If you drive in Louisville, you already know the feeling: you're rolling toward downtown, the radio mentions a crash "in the interchange," and suddenly you're wondering whether you should bail onto the Watterson. Live traffic cameras turn that guess into a quick look. Louisville happens to be the best-covered city in Kentucky's KYTC network, because the state's TRIMARC traffic center was built precisely to manage this metro's freeways. Here's how to use the Louisville traffic cameras to your advantage.
Spaghetti Junction, decoded
The centerpiece is the Kennedy Interchange, nicknamed Spaghetti Junction for its tangle of looping ramps just northeast of downtown by the Ohio River. This is where I-64, I-65, and I-71 all come together, and it carries more than 250,000 vehicles a day — the most complex and congested interchange in the state. It's named for the John F. Kennedy Memorial Bridge, which carries I-65 across the river just to the north.
Because three interstates converge here, a single stalled truck or fender-bender can snarl traffic in directions that seem unrelated to where you're going. That's exactly why the cameras matter: a quick scan of the interchange feeds tells you whether the backup is on the I-65 approach, the I-64 split, or the I-71 leg heading northeast, so you can decide your move before you're committed.

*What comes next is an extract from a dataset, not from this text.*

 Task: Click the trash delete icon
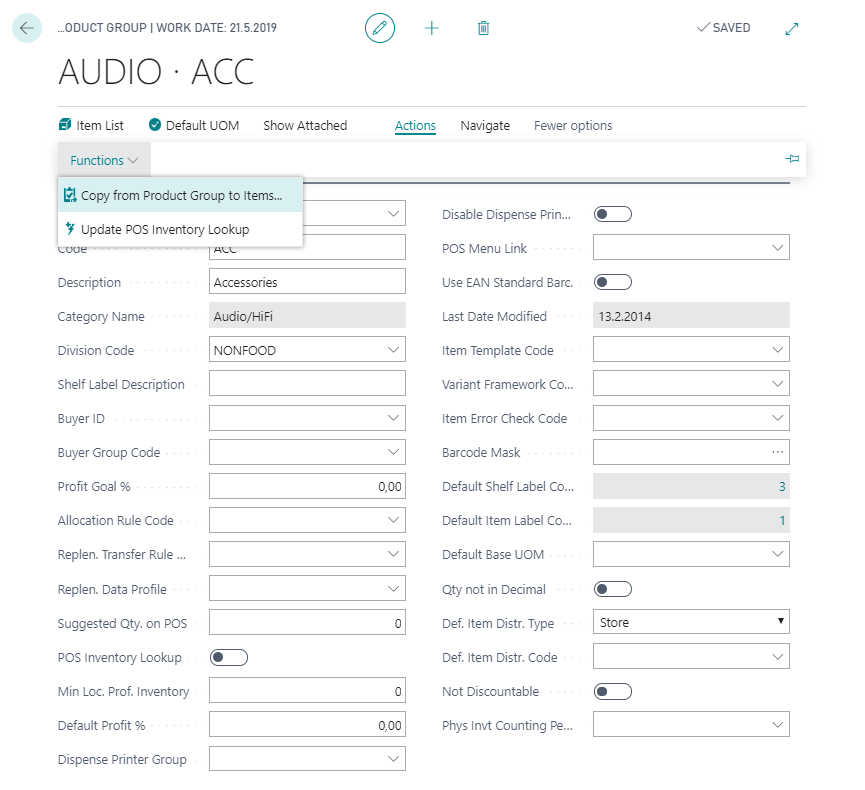click(483, 28)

The belts: your reroute options
When the core jams, Louisville gives you two ring roads. The I-264 Watterson Expressway is the inner belt looping south of downtown (its western end is signed the Shawnee Expressway). The I-265 Gene Snyder Freeway — "the Snyder" — is the wider outer belt through the suburbs. Keeping cameras on both belts in your favorites means that when Spaghetti Junction lights up red, you can immediately check whether the Watterson or the Snyder is the cleaner path around it.
The Ohio River bridges
Louisville's crossings into southern Indiana are a story of their own. I-65 runs over the downtown twins — the John F. Kennedy Bridge and the Abraham Lincoln Bridge — while the Lewis and Clark Bridge carries the I-265 Gene Snyder across the river at the East End, several miles upstream. All three came out of the Ohio River Bridges Project, which rebuilt the whole crossing and split traffic between downtown and the East End.

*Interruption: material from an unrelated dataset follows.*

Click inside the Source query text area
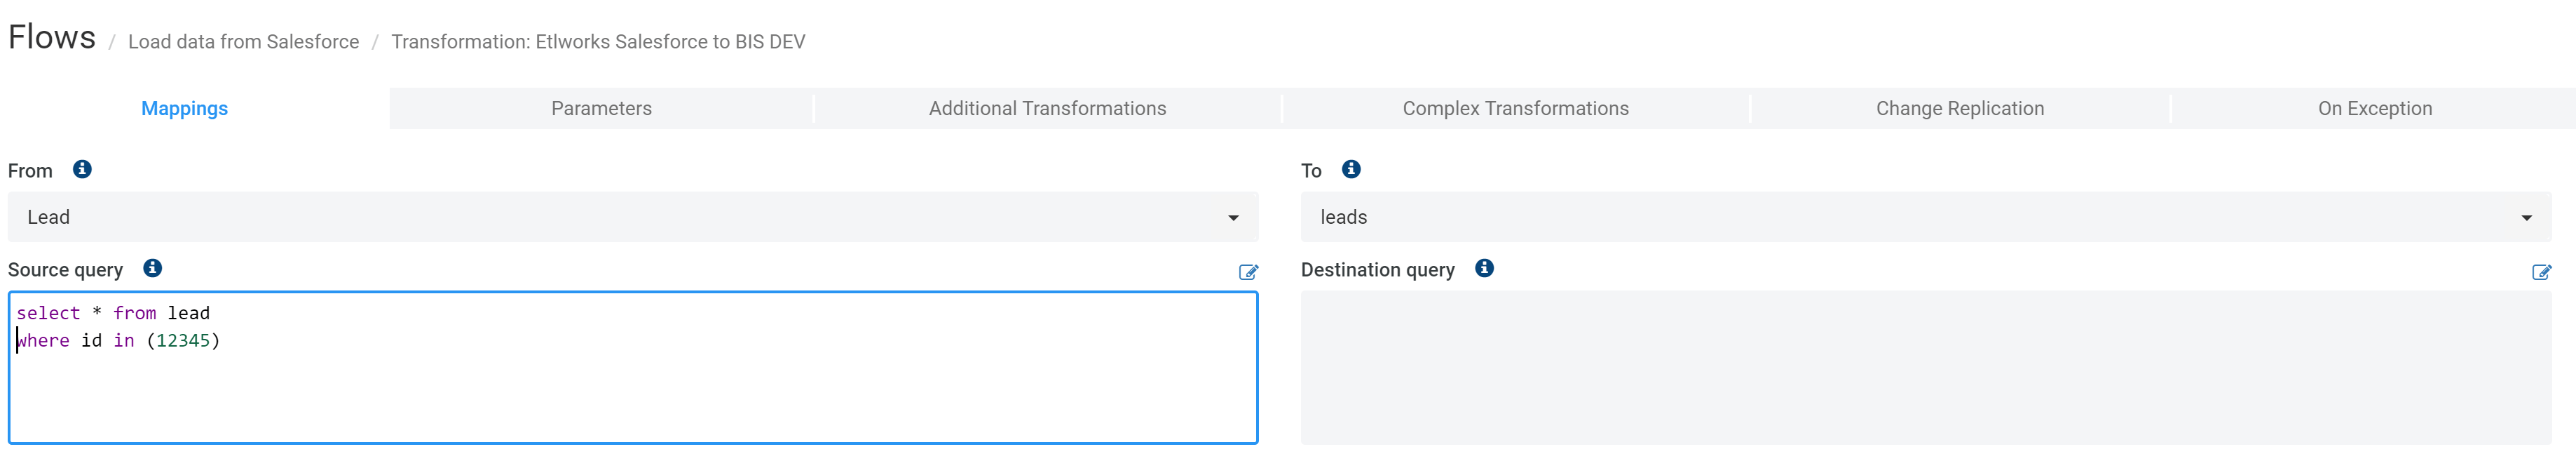The width and height of the screenshot is (2576, 468). point(630,370)
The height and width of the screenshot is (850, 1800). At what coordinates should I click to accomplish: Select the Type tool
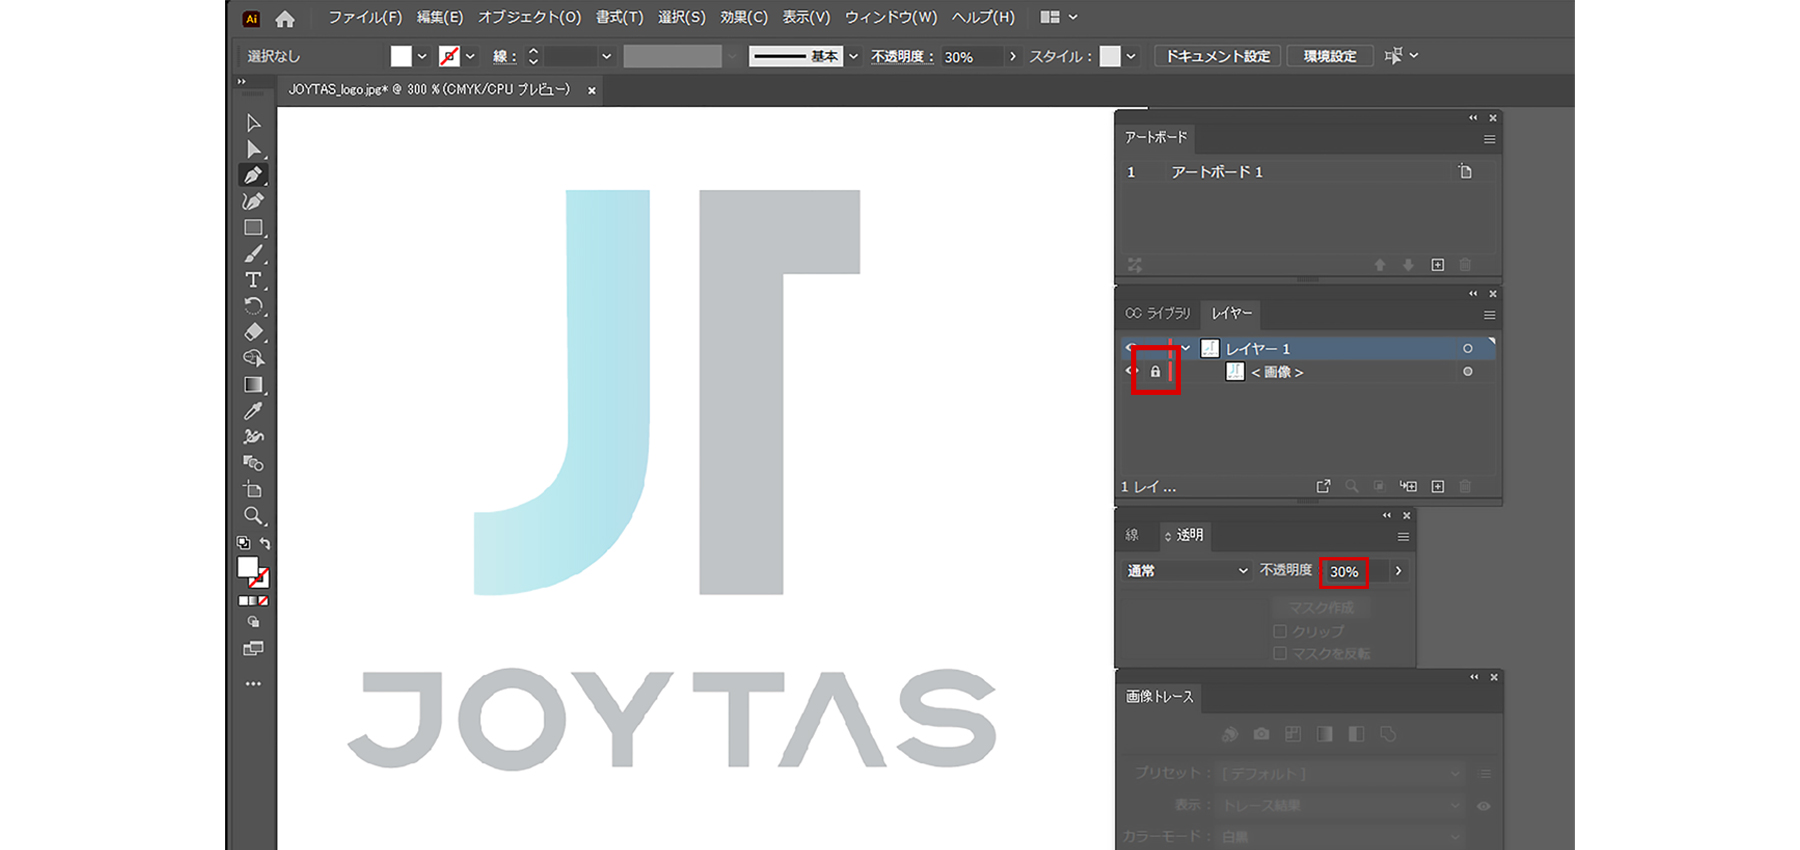(x=253, y=280)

The bridges are worth watching for two reasons. First, downtown river traffic feeds directly into Spaghetti Junction, so a bridge backup and an interchange backup are often the same event. Second, the river bottoms collect fog, especially on cool mornings, and the cameras give you an honest read on visibility before you're out over the water.
A note on weather
The Louisville KYTC cameras don't carry road-surface weather sensors on the public feed. Instead, the map pairs each camera with the nearest airport's conditions — temperature and wind from the closest National Weather Service airport station (Louisville's Muhammad Ali International is the obvious anchor). It's a nearby reference, not a pavement reading, so use it to gauge fog and freeze risk and then trust your eyes on the camera image itself.
Build your Louisville view
The fastest way to use all of this is to open the Louisville cameras, tap the Louisville area preset, and favorite the handful of views that match your routine — the Kennedy Interchange, your stretch of the Watterson, the bridge you cross most. They'll load in one tap next time. And if your drive carries you across the river toward Cincinnati, the Ohio cameras pick up right where Kentucky's leave off at the Brent Spence Bridge. A few seconds of looking is almost always faster than the detour you'd take by guessing wrong.